Prime's Contradictory Statements
The court highlighted that Prime had repeatedly denied owning significant amounts of Bitcoin. These statements were made to investigators, probation officers, and even a sentencing judge, contradicting later claims that he held close to 3,443 Bitcoin. Prime only asserted that he was a "Bitcoin tycoon" years after his release from prison. Based on his earlier claims, federal agents halted their search for Bitcoin and destroyed seized devices, including the hard drive central to Prime’s case.
Legal Proceedings and Inexcusable Delay
After his release, Prime filed a motion under Rule 41(g), which permits defendants to request the return of seized property after a case concludes. However, his motion was denied by a district court in 2024, which ruled that the devices were "properly destroyed" and that Prime’s years of denial invalidated his claim. The Eleventh Circuit concurred, stating that Prime’s "inexcusable delay" had prejudiced the government and upheld the rejection of his claim, noting that compensation would be inequitable "even if the Bitcoin existed."
Understanding Bitcoin and Lost Coins
Bitcoin isn’t stored on a hard drive but exists on a decentralized blockchain, a public ledger distributed across thousands of computers. Hard drives can store private keys or wallet files, which are necessary to access and spend Bitcoin. Without these keys, the Bitcoin remains on the blockchain but becomes effectively unreachable since ownership and control cannot be established.
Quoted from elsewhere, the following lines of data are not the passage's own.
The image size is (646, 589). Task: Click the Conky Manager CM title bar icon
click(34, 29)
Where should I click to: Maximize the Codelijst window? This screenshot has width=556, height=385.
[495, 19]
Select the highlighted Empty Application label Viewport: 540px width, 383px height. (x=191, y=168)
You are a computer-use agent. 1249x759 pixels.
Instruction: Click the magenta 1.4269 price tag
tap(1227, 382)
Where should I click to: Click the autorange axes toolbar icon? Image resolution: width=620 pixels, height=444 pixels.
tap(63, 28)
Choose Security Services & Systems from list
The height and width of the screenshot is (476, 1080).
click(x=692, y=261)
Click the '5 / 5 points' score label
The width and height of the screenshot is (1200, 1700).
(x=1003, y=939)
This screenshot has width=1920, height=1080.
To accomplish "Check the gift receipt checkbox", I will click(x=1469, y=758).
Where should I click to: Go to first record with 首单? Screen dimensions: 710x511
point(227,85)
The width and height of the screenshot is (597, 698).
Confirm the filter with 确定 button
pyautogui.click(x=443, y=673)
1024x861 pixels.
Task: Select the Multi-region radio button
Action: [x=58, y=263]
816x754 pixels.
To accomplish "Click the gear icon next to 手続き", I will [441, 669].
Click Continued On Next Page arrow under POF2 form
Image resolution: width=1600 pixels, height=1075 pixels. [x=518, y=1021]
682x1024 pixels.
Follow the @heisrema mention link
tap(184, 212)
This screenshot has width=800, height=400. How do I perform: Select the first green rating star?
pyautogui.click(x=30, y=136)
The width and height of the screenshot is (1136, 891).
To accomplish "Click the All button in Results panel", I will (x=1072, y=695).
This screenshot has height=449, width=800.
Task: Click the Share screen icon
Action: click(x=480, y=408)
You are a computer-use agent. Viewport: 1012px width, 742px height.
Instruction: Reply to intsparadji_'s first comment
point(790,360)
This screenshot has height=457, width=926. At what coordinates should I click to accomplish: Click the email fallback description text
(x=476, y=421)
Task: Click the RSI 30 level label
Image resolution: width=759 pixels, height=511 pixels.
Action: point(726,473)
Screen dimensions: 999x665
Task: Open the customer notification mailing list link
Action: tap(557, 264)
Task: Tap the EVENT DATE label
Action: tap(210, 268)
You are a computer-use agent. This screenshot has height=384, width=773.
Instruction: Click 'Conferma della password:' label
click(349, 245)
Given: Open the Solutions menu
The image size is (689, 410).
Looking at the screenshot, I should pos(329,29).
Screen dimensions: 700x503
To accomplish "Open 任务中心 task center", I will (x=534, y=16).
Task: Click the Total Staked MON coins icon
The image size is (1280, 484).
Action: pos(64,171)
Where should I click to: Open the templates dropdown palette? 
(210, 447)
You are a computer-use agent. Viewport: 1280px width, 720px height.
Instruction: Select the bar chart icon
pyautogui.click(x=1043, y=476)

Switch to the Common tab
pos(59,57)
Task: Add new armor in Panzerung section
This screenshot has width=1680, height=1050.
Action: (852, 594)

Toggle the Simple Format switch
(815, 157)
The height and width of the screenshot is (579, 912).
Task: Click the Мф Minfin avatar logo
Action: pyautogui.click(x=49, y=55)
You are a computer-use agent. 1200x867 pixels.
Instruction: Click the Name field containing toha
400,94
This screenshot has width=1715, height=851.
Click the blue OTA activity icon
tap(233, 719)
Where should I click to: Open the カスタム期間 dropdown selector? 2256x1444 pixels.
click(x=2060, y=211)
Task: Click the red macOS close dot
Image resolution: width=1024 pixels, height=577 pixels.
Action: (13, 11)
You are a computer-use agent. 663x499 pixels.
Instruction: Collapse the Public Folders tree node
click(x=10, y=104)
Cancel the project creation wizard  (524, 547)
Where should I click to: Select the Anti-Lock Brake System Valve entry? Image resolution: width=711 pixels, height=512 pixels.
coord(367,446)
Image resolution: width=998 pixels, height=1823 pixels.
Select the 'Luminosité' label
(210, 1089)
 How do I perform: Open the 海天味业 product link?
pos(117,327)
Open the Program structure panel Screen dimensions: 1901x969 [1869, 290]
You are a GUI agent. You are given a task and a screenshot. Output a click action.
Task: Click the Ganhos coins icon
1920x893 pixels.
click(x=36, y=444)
Lost Bitcoin and Its Impact
The phenomenon of "lost coins" has long been acknowledged in the Bitcoin community. As Satoshi Nakamoto, Bitcoin’s pseudonymous creator, famously wrote in 2010: "Lost coins only make everyone else's coins worth slightly more. Think of it as a donation to everyone." According to a 2025 report by River Financial, between 2.3 million and 4 million BTC—or 11% to 18% of the total supply—are permanently lost. This includes approximately 3.8 million Bitcoin in wallets inactive for over a decade, reducing the effective circulating supply to an estimated 15.8 to 17.5 million BTC, out of the hard cap of 21 million.